**Exercise brief**
Update everything from the line containing "Click the title" down to the line containing "I will coord(828,267)." by replacing "invoice" with "receipt", and keep the rest of those lines the same.

**Element and text position data**
____________________

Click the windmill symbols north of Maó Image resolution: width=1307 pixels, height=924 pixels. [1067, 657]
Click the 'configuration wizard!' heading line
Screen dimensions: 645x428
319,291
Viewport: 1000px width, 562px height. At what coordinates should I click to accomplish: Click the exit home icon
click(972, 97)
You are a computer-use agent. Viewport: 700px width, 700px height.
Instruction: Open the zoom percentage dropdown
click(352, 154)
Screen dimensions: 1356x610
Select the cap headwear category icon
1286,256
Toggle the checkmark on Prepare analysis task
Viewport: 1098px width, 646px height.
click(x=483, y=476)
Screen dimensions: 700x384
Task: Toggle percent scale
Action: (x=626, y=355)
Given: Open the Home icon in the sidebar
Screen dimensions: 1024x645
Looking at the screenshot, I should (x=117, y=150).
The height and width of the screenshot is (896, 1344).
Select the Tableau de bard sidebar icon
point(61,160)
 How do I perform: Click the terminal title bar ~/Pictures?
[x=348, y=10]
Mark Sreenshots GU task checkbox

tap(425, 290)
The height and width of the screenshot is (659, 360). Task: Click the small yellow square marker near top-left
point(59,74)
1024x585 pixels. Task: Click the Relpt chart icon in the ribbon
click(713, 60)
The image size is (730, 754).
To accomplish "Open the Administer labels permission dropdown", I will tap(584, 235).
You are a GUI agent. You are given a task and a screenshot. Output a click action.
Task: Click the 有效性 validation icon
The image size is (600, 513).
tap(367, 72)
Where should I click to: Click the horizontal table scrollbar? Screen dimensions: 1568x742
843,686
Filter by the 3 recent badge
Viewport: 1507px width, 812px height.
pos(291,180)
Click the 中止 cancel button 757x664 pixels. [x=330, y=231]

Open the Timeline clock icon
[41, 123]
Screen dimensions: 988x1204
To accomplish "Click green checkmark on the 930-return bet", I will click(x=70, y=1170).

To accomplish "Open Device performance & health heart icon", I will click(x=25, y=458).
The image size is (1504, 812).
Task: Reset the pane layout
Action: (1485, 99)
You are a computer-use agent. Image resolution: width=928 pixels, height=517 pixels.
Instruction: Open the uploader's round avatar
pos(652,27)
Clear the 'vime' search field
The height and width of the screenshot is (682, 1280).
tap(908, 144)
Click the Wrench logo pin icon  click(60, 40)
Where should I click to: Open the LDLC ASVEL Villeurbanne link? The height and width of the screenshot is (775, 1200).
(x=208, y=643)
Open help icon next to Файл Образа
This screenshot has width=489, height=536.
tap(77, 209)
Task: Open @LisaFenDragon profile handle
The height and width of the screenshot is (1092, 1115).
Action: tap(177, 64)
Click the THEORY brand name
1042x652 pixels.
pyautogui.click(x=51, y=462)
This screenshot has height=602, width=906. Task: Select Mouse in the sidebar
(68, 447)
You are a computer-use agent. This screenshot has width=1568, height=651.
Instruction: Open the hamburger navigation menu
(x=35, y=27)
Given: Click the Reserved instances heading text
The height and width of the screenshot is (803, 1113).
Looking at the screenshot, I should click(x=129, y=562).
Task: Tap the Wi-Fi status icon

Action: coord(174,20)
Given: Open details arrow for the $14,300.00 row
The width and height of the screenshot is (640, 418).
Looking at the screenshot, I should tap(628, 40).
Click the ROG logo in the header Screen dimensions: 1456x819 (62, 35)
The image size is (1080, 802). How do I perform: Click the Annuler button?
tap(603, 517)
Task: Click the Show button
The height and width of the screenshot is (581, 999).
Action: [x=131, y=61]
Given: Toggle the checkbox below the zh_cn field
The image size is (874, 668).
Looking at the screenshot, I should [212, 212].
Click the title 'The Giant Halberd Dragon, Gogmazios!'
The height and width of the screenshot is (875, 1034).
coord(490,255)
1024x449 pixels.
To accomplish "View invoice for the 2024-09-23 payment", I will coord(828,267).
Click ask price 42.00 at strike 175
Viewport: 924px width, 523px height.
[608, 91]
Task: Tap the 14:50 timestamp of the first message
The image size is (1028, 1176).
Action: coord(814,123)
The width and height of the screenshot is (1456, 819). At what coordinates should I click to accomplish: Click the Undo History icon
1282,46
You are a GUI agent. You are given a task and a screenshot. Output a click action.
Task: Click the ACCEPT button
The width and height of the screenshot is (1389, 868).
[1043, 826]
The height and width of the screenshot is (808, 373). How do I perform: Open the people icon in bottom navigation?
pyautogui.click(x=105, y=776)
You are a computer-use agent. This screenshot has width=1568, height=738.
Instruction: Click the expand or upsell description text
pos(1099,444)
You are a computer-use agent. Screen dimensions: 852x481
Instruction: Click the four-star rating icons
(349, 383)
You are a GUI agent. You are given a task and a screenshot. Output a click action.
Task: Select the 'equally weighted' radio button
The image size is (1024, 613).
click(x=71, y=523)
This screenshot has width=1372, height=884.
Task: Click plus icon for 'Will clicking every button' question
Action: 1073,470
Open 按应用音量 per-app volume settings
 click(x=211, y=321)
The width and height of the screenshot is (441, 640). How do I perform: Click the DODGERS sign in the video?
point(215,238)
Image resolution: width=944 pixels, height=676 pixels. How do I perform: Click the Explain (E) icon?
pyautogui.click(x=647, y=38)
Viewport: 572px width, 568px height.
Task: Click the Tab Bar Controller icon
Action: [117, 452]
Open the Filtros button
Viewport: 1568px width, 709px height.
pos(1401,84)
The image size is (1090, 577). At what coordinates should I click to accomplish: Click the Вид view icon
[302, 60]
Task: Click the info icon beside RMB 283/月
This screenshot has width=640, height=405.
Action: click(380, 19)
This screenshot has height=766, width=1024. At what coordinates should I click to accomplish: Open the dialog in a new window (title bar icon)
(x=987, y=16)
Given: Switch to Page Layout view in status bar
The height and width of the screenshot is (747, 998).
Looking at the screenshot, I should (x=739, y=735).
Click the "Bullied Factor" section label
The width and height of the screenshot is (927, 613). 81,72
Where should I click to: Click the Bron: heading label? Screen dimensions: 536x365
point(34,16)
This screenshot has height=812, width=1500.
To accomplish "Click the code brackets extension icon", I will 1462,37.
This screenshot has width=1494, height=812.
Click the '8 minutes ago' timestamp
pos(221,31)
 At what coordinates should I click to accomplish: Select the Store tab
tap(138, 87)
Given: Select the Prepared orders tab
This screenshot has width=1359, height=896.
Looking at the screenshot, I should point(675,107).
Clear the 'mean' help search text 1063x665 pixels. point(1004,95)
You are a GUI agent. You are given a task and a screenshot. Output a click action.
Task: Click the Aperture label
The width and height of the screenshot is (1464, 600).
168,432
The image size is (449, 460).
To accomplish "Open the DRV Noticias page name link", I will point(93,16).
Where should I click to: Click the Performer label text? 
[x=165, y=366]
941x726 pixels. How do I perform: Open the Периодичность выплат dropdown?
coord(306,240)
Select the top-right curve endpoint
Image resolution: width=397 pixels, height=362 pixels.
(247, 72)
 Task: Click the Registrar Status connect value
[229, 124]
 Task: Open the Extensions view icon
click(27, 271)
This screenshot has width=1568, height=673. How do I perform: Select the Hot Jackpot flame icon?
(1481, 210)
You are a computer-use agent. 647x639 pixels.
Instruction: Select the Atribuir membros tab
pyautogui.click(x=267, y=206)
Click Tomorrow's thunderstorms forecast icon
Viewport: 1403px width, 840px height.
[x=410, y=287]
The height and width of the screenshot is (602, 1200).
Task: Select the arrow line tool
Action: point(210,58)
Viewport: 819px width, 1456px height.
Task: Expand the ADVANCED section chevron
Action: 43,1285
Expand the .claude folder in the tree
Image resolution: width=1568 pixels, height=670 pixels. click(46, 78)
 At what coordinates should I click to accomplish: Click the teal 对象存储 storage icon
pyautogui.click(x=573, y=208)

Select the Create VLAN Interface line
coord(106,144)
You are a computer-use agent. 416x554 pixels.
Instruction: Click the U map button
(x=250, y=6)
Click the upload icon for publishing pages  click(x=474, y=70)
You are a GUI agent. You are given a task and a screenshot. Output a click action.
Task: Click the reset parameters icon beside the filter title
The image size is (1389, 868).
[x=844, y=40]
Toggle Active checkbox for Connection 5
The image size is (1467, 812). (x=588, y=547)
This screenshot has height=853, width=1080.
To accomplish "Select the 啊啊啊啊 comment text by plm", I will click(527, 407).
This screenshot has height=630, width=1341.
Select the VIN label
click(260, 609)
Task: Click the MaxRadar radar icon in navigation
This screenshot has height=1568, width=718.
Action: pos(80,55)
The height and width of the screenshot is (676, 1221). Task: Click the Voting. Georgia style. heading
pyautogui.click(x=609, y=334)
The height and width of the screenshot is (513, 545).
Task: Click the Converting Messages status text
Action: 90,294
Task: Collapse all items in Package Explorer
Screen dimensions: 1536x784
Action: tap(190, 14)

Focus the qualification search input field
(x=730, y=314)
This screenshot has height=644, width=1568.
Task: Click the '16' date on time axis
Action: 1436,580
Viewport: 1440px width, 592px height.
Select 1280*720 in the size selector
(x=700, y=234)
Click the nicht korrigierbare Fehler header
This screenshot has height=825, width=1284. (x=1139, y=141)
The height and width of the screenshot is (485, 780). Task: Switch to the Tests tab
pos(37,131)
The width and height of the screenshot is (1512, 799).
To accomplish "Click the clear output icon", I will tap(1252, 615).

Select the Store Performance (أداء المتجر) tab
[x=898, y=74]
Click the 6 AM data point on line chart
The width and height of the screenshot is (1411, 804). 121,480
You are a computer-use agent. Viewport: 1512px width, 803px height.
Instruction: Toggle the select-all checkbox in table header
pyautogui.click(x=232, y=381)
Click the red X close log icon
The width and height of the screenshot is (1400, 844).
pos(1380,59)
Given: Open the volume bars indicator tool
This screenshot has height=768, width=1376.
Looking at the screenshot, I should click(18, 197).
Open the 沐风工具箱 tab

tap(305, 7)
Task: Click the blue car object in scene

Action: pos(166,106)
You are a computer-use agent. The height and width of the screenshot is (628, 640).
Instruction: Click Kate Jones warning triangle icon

____________________

**Written response**
Click the title 'The Giant Halberd Dragon, Gogmazios!'
The height and width of the screenshot is (875, 1034).
coord(490,255)
1024x449 pixels.
To accomplish "View receipt for the 2024-09-23 payment", I will coord(828,267).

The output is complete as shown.